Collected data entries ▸
____
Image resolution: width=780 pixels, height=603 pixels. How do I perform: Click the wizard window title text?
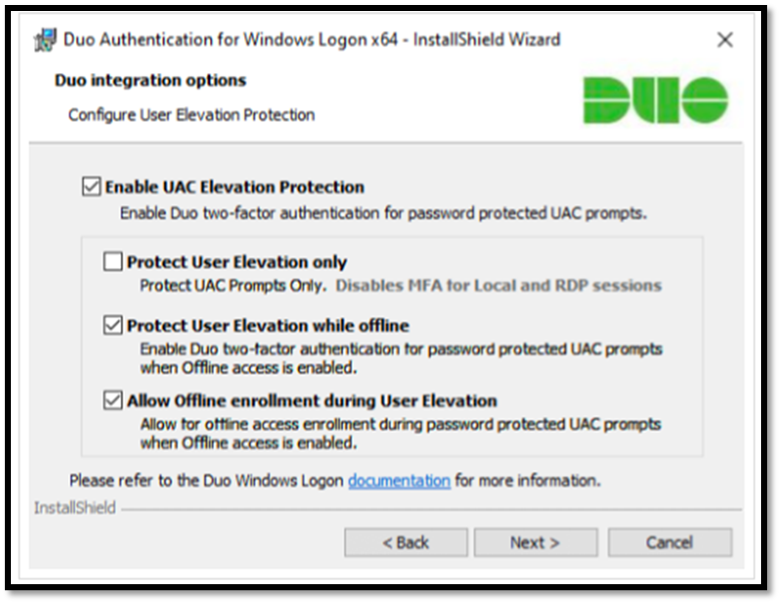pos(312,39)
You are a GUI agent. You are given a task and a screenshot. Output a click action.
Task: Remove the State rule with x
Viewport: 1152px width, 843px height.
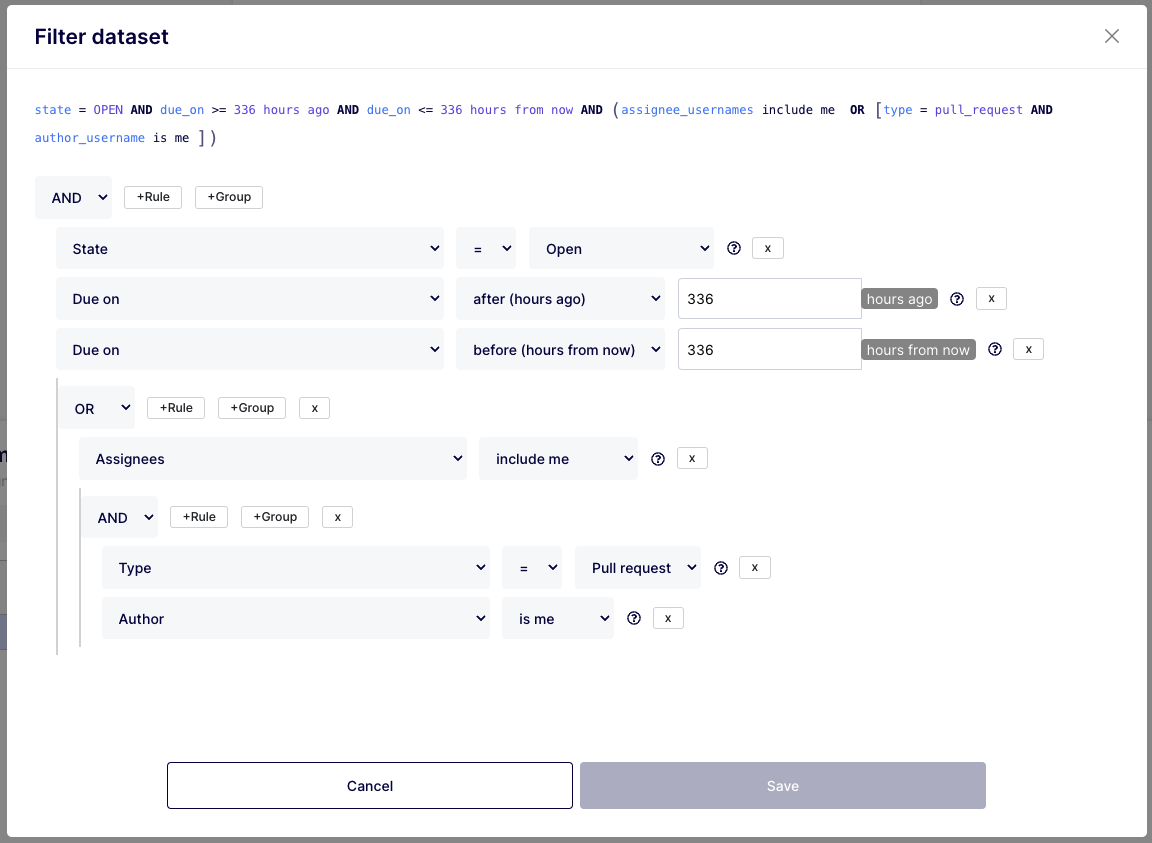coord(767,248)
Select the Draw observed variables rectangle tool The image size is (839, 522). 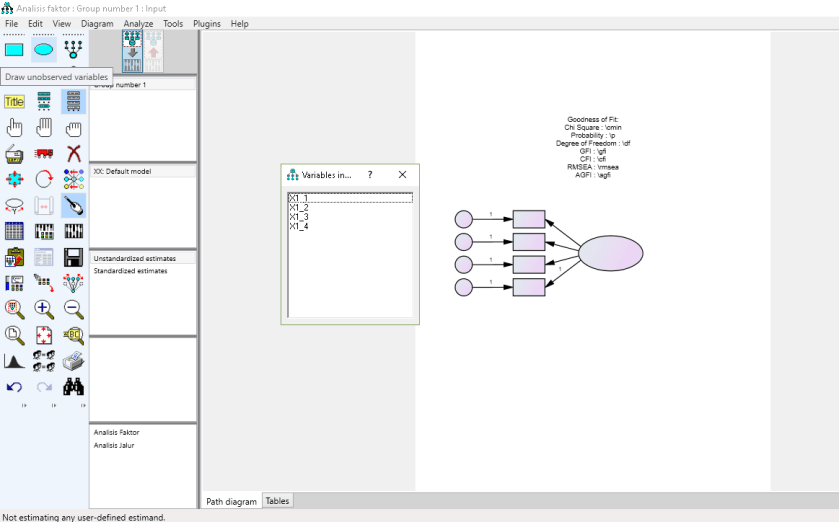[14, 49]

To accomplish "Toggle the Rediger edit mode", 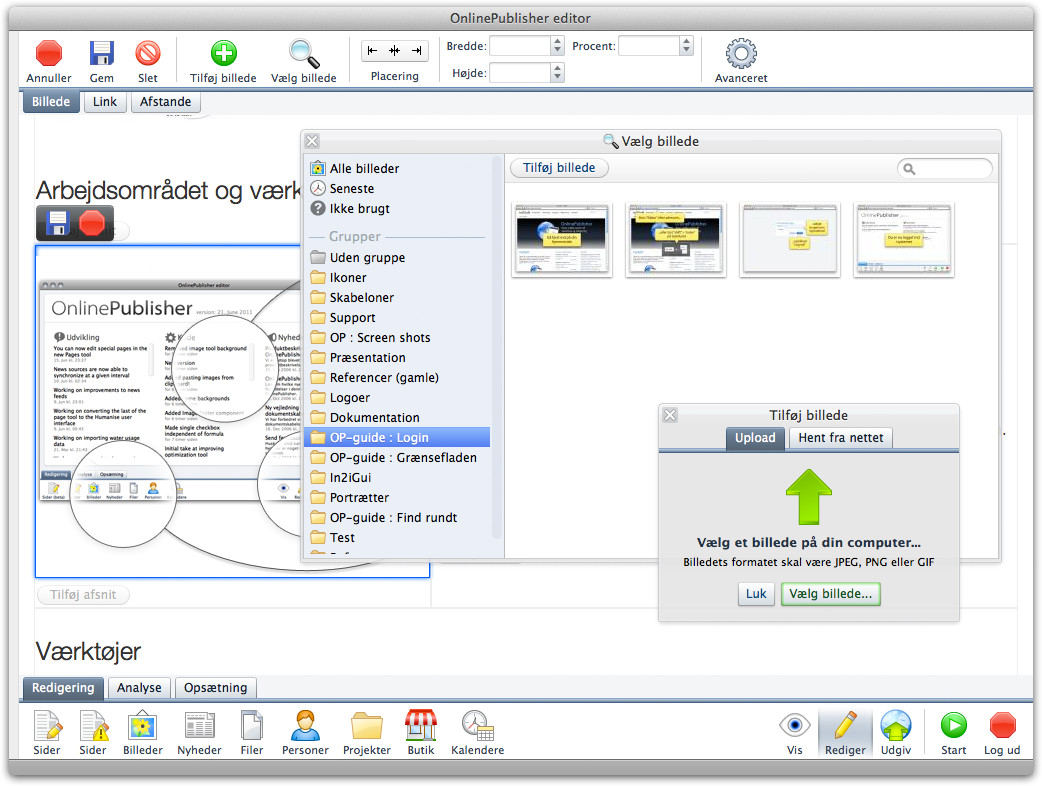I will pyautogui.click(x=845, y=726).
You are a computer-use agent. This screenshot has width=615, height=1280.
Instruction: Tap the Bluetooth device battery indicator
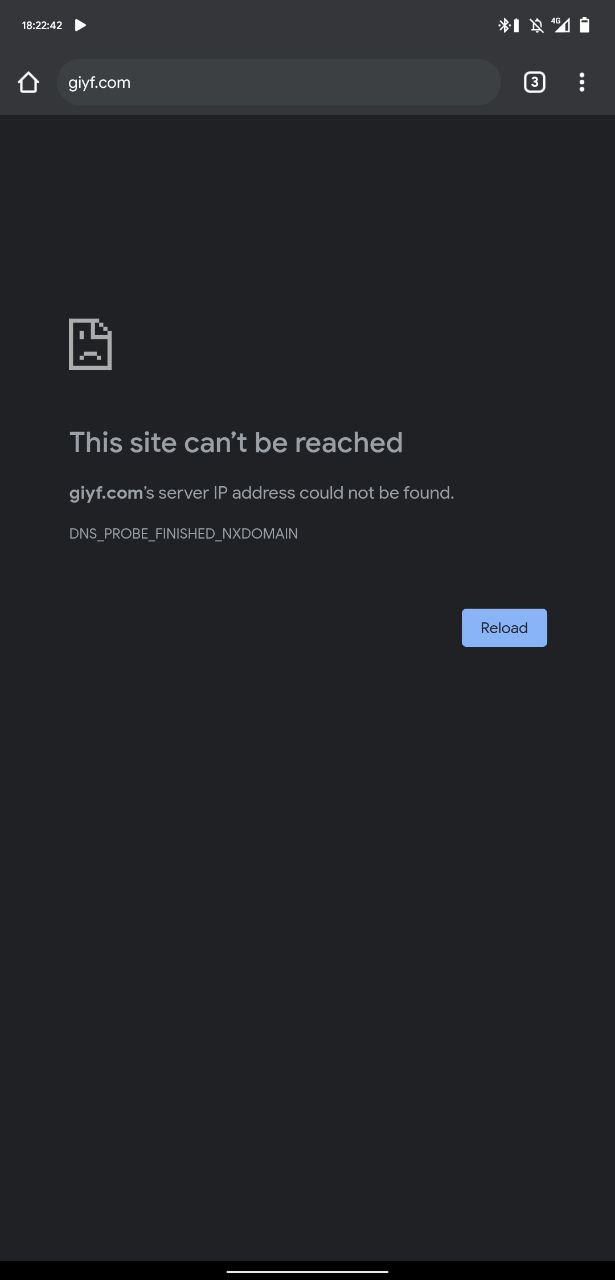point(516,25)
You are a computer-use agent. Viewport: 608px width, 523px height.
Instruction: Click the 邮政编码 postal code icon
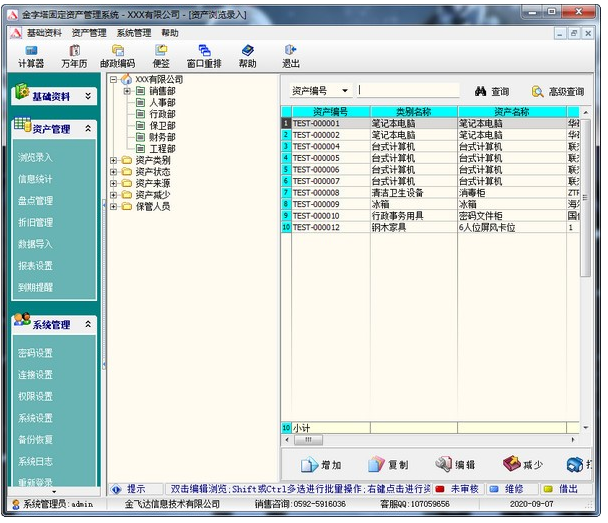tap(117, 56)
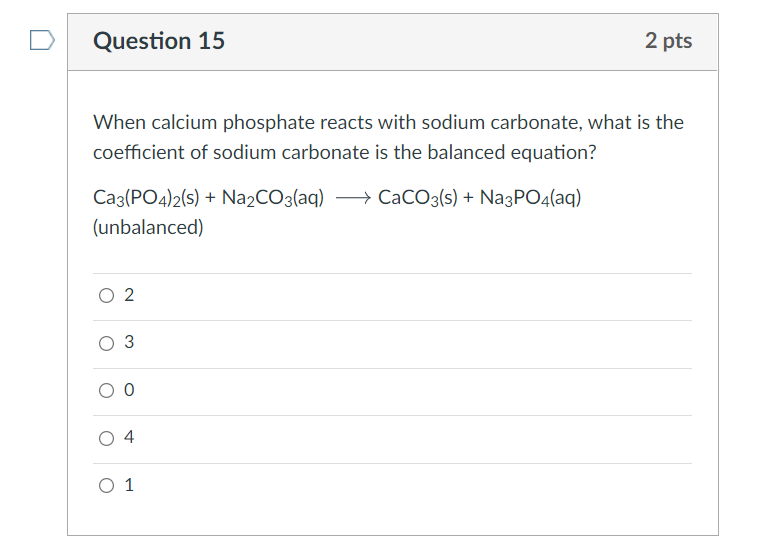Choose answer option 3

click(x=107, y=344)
____
TASK OBJECTIVE ▸
Repeat each line word for word, from the one with "Instruction: Tap the" down to the last line of the data, and keep the pictures out of it.

YOUR RESPONSE ▸
Instruction: Tap the Bluetooth device battery indicator
point(516,25)
You are a computer-use agent. Viewport: 608px width, 523px height.
Instruction: Click the 邮政编码 postal code icon
tap(117, 56)
Choose answer option 3

click(x=107, y=344)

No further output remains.